**WRITTEN PROBLEM 1:**
In the essay on punk and hipness, which pamphlet does the title play on?
**WRITTEN PROBLEM 2:**
Reproduce word for word the part of the essay on punk and hipness that opens with the words containing "Punk - the Highest" and closes with "the right stimulus.".
**WRITTEN PROBLEM 3:**
Carry the essay on punk and hipness forward from its final sentence.

**TEXT SHOWN:**

══════

Punk - the Highest Stage of Hip

 

The title here is a play on Lenin's famous pamphlet, "Imperialism, the Highest Stage of Capitalism" - that is, "highest" in two senses - its apogee, its greatest accomplishment as it were, but also the high point, after which it is all goes downhill.  After the crisis of imperialism, Lenin speaks of "decadent capitalism," "moribund capitalism," that is, capitalism that is about to end.  As Lenin sees it, imperialism and its crisis foretells the approaching end of capitalism.  

Similarly, after punk, we can speak of a period of moribund hipness - a zombie-like carryover; living dead hip.  Hip no longer functions as a value, but it persists, lifelessly, mindlessly, responding with knee-jerk reflexes, in much the way that you can cause a disembodied finger to twitch with the right stimulus.  

1991 - "The Year Punk Broke" as the movie title put it, was thus also the death knell of hip.  The world was introduced to "Nirvana," (literally, "extinguishing," "annihilation," like the blowing out of a candle), that apotheosis of a contradiction, Kurt Cobain later blowing his brains out in a grotesque literalization of the mind-blowing experience, clearing the mind of its desires and illusions.  The movement died from getting what it desired - fame, fortune, the sincere respect of the artistic world - like that episode of The Twilight Zone in which a gangster is in hell, a place where you get everything you desire, forever.  This exposed the fundamental contradiction within hipness itself, which had always been a value born of ressentiment, and thus a value that did not want to receive what it desired, that did not want what it wanted, like all the most delicious desires.

People shook their heads in the wake of that tragedy: why would someone who had it all end it like this?  The more interesting question is: why did the powers that be allow that brief moment of glory in the first place?

The question answers itself: they allowed this moment of the "alternative" gaining popularity, precisely because they no longer had anything to fear from it.  And why did they have nothing to fear from it?  Because of the collapse of the Soviet Union, the western victory in the Cold War, and the "End of History".  Since their unitary power was now completely unchallenged, they could afford to allow the rabble a moment in the sun, without concern.  They wore Kurt Cobain's mangled corpse as medal of honor, like a Roman Triumph.  

The crisis and collapse of hip - the exposure of the contradiction of hip - is inextricably tied to the crisis and collapse of democracy, and the exposure of its own contradiction.  The U.S.A. and its allies, at the end of the Cold War, claimed to be fighting for "the free world" against the forces of "totalitarianism" and "authoritarianism."  But successive history has revealed that the democratic states needed those antagonists to maintain even the illusion of democracy.

══════

**DATA EXCERPTS:**
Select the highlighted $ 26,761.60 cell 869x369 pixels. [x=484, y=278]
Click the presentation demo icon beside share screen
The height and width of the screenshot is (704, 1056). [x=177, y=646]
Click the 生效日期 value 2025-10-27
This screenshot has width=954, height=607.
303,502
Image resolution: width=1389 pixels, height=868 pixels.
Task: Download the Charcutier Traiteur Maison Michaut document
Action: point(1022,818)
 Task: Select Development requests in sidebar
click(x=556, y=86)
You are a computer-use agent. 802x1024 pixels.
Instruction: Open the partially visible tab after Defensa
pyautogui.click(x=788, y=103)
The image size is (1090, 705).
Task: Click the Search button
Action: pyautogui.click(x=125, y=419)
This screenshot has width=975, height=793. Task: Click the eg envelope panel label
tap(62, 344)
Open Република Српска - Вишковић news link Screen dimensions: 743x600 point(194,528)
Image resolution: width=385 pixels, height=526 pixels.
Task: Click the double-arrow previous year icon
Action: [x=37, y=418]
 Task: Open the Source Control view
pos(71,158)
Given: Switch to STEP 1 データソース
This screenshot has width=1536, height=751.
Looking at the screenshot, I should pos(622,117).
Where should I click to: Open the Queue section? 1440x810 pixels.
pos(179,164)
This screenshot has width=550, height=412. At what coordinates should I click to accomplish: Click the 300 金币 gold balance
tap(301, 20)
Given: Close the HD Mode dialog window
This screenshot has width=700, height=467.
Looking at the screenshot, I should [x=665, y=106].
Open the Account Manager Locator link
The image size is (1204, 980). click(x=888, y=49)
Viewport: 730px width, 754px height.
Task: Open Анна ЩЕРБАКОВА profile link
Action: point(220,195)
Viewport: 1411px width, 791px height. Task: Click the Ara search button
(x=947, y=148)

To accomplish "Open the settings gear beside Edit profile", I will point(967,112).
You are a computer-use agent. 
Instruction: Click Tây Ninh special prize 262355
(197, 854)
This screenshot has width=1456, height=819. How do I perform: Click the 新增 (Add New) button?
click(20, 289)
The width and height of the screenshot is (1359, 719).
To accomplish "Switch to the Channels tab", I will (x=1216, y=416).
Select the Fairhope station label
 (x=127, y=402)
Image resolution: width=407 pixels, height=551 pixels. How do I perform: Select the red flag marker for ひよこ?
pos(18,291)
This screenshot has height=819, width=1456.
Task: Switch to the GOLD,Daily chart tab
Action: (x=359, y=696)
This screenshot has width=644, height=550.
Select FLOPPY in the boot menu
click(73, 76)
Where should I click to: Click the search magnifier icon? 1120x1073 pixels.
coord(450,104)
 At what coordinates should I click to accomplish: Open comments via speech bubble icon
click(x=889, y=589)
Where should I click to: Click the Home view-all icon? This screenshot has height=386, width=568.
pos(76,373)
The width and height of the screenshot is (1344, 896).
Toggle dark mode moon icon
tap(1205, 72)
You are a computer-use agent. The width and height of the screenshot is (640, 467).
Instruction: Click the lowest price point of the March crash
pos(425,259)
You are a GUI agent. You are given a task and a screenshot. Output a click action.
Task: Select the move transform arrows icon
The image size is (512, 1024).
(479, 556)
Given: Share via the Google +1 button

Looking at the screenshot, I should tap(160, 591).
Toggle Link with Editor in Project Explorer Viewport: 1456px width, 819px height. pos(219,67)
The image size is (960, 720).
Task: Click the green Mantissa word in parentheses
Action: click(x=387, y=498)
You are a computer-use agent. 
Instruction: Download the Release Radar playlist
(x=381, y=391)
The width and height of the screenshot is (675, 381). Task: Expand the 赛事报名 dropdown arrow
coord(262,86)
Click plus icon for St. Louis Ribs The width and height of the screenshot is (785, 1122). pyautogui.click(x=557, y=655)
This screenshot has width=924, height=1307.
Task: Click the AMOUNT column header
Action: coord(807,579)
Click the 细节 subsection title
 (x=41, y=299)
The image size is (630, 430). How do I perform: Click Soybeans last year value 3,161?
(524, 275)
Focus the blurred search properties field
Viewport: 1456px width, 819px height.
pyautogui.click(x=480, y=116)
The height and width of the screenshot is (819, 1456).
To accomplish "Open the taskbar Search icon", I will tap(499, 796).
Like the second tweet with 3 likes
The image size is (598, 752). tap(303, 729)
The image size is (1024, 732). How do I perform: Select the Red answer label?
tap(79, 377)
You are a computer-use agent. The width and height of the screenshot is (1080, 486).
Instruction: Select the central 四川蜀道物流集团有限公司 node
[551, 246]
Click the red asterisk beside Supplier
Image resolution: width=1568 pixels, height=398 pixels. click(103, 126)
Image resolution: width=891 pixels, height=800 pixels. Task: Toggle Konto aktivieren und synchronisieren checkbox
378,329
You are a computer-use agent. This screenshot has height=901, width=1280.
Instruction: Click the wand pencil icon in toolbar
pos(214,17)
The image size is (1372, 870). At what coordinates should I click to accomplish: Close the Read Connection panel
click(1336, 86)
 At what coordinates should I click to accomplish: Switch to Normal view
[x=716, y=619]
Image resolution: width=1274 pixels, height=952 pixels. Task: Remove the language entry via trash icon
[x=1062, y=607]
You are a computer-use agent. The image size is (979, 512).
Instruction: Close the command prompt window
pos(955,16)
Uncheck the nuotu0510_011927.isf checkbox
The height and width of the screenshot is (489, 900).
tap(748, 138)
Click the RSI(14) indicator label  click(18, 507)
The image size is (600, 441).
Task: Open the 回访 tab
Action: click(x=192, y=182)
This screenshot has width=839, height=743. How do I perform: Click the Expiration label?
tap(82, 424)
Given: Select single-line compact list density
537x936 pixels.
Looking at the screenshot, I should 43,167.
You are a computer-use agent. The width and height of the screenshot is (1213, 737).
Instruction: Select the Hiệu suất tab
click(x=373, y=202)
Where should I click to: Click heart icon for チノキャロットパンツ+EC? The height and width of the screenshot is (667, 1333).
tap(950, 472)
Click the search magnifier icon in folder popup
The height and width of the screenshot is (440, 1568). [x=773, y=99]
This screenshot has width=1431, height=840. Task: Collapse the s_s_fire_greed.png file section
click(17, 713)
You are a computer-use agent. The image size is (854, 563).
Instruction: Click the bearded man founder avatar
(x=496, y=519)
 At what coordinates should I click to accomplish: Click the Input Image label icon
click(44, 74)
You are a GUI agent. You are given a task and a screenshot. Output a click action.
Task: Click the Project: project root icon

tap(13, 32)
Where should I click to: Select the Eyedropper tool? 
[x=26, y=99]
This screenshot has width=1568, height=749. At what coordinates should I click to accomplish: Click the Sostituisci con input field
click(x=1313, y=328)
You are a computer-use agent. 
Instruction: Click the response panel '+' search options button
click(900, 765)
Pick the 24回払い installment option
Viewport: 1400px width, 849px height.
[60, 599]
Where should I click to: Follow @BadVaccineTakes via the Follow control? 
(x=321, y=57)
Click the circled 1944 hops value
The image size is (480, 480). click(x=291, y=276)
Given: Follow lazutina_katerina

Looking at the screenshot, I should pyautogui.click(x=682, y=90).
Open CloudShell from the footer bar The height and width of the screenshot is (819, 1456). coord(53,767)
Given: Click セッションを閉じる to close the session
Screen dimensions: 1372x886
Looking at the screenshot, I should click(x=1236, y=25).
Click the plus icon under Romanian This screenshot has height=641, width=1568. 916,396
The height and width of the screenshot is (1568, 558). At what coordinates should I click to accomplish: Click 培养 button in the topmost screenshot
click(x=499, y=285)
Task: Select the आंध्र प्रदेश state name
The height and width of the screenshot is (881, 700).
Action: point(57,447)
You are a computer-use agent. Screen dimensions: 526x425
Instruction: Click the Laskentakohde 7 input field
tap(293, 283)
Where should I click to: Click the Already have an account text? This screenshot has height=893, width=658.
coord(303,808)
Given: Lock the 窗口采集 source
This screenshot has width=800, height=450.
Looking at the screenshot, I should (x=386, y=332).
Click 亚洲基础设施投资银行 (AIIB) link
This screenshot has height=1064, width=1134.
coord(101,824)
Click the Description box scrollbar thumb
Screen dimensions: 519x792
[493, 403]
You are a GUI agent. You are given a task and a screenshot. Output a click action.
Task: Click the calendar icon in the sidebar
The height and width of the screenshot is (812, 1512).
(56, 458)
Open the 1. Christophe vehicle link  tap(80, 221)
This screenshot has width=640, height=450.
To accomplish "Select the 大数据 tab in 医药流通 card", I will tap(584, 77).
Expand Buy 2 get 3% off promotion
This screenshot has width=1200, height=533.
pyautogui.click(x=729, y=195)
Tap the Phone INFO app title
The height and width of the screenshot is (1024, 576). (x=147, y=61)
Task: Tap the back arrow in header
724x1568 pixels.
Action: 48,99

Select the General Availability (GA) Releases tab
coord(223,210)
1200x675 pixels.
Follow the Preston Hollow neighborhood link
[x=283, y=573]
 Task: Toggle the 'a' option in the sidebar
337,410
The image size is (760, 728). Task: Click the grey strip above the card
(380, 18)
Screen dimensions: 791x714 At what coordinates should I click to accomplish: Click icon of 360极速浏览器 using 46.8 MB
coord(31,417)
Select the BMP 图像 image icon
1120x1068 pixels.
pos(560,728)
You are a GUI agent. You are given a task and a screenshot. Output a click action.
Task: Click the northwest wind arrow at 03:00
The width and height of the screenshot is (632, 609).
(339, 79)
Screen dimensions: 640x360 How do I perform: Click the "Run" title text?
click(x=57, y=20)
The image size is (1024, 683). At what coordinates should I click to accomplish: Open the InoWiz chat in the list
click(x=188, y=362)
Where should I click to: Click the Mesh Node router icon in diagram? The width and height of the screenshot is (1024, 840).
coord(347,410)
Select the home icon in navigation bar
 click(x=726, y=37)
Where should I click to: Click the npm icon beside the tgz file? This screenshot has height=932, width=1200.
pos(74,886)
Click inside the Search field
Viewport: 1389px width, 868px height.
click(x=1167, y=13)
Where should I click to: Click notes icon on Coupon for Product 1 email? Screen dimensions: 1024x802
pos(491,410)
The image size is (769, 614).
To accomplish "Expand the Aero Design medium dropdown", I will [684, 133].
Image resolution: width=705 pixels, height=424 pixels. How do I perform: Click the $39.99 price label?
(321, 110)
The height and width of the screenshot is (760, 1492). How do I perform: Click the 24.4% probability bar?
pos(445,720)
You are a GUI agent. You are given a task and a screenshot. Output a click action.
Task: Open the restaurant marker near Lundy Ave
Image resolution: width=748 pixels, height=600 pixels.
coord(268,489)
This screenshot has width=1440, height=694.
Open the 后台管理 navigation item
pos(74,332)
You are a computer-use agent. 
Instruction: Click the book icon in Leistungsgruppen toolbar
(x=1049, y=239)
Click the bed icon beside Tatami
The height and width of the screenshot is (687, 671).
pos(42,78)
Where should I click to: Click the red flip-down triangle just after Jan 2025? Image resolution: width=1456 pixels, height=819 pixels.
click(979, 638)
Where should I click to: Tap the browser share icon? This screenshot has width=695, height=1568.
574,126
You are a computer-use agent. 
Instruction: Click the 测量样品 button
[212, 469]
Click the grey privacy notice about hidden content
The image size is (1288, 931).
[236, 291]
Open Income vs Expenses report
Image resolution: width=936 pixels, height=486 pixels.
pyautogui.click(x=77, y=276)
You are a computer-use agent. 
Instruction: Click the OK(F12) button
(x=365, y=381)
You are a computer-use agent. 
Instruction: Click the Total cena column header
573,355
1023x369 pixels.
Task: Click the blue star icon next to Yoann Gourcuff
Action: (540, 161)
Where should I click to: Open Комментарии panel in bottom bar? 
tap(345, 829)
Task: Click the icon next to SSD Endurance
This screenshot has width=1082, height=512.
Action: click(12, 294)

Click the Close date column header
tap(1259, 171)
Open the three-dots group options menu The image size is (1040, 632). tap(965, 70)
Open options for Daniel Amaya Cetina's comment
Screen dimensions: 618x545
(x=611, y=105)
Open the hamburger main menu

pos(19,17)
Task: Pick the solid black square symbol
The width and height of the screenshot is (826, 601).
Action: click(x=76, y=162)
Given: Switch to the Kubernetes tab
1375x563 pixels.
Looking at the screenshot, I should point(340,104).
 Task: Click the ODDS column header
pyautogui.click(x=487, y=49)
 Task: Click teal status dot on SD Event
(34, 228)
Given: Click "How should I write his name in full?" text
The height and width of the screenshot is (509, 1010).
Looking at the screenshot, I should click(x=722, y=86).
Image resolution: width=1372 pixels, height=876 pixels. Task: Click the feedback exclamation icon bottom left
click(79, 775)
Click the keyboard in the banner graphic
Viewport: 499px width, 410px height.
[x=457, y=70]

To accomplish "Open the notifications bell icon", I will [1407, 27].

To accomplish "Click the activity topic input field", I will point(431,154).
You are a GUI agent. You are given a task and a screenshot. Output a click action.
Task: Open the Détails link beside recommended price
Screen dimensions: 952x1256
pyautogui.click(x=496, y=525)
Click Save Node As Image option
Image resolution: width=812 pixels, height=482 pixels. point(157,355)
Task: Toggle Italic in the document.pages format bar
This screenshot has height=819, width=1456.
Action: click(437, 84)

══════

**TASK RESPONSE 1:**
Lenin's "Imperialism, the Highest Stage of Capitalism."

**TASK RESPONSE 2:**
Punk - the Highest Stage of Hip

 

The title here is a play on Lenin's famous pamphlet, "Imperialism, the Highest Stage of Capitalism" - that is, "highest" in two senses - its apogee, its greatest accomplishment as it were, but also the high point, after which it is all goes downhill.  After the crisis of imperialism, Lenin speaks of "decadent capitalism," "moribund capitalism," that is, capitalism that is about to end.  As Lenin sees it, imperialism and its crisis foretells the approaching end of capitalism.  

Similarly, after punk, we can speak of a period of moribund hipness - a zombie-like carryover; living dead hip.  Hip no longer functions as a value, but it persists, lifelessly, mindlessly, responding with knee-jerk reflexes, in much the way that you can cause a disembodied finger to twitch with the right stimulus.

**TASK RESPONSE 3:**
Of course, hip was not merely a passive spectator in this struggle, but was directly involved.  Bands like the Plastic People of the Universe in what was then Czechoslovakia had been playing their Velvet Underground-inspired rock since the 60s, defiantly embracing the hyper-capitalist, decadent values of Andy Warhol's Factory in the face of their Leninist overseers, and creating a real underground of music (Charter 77) that eventually led to the "Velvet Revolution," which itself paved the way for the collapse of the broader Eastern Bloc.

Hip had always been a consumerist value, but a walking, talking, functioning contradiction of one.  Thus, punk, which is a form of hip and its highest form, was also a form of consumerism, and laid bare its inner contradiction: an elitism of anarchy, the superstars of non-hierarchical society.  Nowadays, in the world after the collapse of hip, anyone can be hip to everything - just google it, and you will learn all the inside gossip.  There is no inner circle - no "Circle 1" as the Germs used to say.  It is a circle whose circumference is everywhere and whose center is nowhere.  And thus hip has lost its value.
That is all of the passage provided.